I'd also suggest looking at the Nikon 1 S1 Refurb from Camera Centre for £119 (10MP 1" Sensor type)
yep, not much of a deal imo
it reaches 6 times the a5000 and kit lens and 5-7 times rx100 (depends on model)
so even zooming in half way currently is further than youd get with these
Experienced photographers will probably know what they want and need, and will buy lenses accordingly. For beginners, I always recommend trying to stick to the kit lens for the first month or two (unless they're set on doing a particular style of photography that benefits from a different lens). In that time they'll start figuring what's restricting them in getting the shots they want most often, what focal lengths they shoot at the most, things like that. It lets you spend your money a bit more wisely, rather than jumping in immediately on something that may just end up gathering dust in a desk drawer!
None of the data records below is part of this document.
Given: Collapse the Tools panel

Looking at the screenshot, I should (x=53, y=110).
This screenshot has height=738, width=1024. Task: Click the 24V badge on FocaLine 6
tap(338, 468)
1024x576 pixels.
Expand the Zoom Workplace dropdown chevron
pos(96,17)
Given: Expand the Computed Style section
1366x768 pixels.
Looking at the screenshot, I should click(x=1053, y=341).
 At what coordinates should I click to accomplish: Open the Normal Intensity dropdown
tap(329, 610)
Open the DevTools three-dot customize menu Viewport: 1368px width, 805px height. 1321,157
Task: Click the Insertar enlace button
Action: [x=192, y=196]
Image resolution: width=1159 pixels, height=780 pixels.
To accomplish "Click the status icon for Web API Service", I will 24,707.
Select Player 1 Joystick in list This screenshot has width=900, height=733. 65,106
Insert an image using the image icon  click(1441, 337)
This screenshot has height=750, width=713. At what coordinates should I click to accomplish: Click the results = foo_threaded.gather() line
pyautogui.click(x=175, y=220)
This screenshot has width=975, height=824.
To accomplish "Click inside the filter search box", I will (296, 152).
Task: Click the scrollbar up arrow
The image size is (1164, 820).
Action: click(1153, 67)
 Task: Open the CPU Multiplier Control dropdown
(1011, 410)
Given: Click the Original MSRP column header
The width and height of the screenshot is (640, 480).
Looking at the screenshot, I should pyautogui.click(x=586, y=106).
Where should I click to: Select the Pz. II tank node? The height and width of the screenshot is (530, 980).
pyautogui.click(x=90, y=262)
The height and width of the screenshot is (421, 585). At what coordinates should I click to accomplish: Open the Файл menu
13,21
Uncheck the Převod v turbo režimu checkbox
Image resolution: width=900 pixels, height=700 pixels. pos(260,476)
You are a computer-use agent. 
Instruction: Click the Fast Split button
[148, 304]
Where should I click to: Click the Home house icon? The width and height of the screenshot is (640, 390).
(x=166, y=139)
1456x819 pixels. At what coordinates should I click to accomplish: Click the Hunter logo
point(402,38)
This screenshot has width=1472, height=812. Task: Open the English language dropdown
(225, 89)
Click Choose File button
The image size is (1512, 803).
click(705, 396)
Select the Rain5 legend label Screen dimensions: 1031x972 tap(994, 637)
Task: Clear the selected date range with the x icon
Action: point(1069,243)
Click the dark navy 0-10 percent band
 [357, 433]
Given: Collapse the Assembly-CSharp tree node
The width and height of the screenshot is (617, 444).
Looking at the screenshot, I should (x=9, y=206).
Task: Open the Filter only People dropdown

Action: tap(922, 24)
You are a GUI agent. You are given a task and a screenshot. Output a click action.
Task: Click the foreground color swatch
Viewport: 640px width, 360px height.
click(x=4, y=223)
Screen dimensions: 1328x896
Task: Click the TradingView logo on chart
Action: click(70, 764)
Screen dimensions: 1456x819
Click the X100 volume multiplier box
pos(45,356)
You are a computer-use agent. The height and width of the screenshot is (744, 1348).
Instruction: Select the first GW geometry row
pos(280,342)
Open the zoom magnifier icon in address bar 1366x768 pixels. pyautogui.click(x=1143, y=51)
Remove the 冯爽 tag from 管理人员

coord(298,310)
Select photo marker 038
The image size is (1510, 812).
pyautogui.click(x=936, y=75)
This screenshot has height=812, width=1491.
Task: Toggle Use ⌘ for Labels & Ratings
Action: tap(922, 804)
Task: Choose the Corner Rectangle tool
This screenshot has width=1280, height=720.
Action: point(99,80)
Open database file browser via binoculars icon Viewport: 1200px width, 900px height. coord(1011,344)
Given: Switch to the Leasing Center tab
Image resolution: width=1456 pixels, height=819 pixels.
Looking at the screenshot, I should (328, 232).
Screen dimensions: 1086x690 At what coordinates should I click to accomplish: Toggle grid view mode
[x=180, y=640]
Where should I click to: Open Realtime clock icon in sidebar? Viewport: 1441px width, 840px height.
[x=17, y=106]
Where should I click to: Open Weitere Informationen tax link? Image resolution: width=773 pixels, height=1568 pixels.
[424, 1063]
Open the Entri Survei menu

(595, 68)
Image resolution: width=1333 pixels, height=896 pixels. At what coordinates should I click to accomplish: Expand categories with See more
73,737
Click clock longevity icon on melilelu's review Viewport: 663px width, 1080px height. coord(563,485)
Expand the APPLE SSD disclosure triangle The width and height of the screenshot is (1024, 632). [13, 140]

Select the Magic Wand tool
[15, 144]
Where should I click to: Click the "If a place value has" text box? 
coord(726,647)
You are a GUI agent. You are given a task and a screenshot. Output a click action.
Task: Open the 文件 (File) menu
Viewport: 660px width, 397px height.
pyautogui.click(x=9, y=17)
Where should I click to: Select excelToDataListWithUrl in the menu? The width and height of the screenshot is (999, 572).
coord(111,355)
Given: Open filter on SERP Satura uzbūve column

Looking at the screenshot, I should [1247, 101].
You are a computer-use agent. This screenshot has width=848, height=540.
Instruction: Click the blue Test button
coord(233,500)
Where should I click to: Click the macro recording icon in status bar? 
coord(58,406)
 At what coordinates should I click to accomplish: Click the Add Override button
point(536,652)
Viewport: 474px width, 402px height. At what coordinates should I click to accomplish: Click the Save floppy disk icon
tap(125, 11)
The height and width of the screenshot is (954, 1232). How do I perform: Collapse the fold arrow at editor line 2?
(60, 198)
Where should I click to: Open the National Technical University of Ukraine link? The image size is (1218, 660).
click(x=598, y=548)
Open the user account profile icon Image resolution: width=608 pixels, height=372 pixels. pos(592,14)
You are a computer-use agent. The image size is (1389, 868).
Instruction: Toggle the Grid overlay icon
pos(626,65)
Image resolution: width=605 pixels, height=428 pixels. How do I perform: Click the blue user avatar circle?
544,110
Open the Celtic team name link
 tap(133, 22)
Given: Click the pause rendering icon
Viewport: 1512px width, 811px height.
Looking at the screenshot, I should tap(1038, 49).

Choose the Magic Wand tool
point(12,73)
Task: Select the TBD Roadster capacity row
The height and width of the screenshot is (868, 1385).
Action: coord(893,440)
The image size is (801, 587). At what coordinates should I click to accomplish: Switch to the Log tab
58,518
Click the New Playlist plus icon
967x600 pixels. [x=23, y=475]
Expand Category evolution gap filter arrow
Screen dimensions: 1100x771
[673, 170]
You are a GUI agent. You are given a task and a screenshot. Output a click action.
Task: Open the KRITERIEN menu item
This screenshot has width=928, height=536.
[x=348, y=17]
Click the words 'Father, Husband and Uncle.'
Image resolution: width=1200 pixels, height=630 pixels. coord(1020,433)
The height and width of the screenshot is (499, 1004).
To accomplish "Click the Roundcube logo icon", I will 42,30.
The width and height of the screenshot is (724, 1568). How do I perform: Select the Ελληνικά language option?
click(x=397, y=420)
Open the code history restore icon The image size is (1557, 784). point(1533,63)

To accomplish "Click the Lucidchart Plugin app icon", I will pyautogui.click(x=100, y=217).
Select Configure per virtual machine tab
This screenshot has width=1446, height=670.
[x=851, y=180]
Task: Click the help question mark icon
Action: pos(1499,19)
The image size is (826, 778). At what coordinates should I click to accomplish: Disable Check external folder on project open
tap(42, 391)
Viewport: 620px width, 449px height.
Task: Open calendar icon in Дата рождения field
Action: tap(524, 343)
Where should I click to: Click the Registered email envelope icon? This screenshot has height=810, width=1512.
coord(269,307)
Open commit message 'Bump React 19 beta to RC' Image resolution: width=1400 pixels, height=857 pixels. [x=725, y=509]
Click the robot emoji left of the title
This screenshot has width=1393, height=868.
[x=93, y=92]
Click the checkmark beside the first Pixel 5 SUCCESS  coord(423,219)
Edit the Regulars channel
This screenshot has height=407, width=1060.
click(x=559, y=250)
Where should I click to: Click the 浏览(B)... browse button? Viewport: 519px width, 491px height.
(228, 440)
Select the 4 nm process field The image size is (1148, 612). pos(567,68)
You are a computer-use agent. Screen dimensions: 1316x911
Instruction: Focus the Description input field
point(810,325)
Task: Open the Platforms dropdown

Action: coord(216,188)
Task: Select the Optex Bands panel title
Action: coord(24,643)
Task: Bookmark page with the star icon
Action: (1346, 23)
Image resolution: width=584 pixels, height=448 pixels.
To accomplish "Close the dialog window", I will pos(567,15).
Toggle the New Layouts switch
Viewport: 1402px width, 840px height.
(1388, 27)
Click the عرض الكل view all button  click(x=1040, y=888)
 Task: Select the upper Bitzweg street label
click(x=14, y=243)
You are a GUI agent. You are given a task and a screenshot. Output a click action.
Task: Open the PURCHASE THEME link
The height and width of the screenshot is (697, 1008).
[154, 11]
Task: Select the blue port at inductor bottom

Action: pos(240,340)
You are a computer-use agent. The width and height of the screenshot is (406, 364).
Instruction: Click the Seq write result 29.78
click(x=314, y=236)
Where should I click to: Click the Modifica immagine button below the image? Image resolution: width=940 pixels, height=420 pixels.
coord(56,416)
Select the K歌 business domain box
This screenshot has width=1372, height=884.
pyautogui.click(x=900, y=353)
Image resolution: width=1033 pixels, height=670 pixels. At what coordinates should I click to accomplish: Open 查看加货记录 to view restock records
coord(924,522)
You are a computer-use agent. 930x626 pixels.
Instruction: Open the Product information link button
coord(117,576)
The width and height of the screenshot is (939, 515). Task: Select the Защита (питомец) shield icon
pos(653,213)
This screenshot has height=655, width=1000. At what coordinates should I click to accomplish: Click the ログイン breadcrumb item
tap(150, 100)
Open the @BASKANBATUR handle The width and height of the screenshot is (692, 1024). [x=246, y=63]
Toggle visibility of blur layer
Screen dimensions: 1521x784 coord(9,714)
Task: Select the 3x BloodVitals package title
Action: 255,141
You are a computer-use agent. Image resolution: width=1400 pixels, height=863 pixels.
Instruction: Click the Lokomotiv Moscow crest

This camera was cheaper recently but without the case for about £220 so not outstanding deal but still a good buy even at this price
At the risk of attracting the wrath of the camera incogsenti (I've given similar advice to this on here before) you're dead right.
I always suggest buying something cheap to work out if (a) if you actually like this hobby and (b) what sort of photography you want to do. That way you won't have wasted much money if you go either way and what you buy may actually be all you need.
To get that you'd spend say £80 each on Lens & Converter, so around £160. For that kind of money you could just get a Lumix FZ72 which is 20mm (35mm Equiv) at the wide end.
only reason would be to use the adaptor as xjcb said
better lenses than that would be samyang 12/2 or canon wide angle and adapter
tbh if interiors was all that was being shot may as well just get a canon
Just can't see where the savings are, closing the Outlets
It’s fine for holidays and pretty good as an intro camera for someone getting into photography, up to a point, then when the irritation of the user interface (don’t forget, it’s a Sony!) finally gets too much, an upgrade will be the thing to do. Where you upgrade to is a question — a higher E-mount Sony with more knobs on? Or something like a 7xxx series Nikon, veritably festooned with knobs? That’s the question that can only be individually answered. In the meantime, this package, with the (quite passable but highly software-corrected kit lens) can just about be stuffed into a winter coat pocket and will remain highly useful for that even alongside a future DSLR (if the interest was kept up to pursue photography that far).
By the way, another thing: for interiors, if well-lit, this camera does the Sony “sweep panorama”. If the camera is held sideways and the sweep direction set appropriately, you’ll get quite a wide image with a usefully tall vertical field of view too. You should be able to get good portion of a a room in. Be careful with movement, though — on my NEX 3n, I get a ‘choppy’ effect with motion such as windy water on the lower portion of a scene, or with people moving about. It obviously shoots slices and stitches them together in real time. I’ve had better examples of sweep panorama than this one, but for static subjects, this one works.
What's even better he says to me the Sony case is coming up at 99p, am I sure I want to return that, to which I say no, so have a refund of £248, and kept the case, result.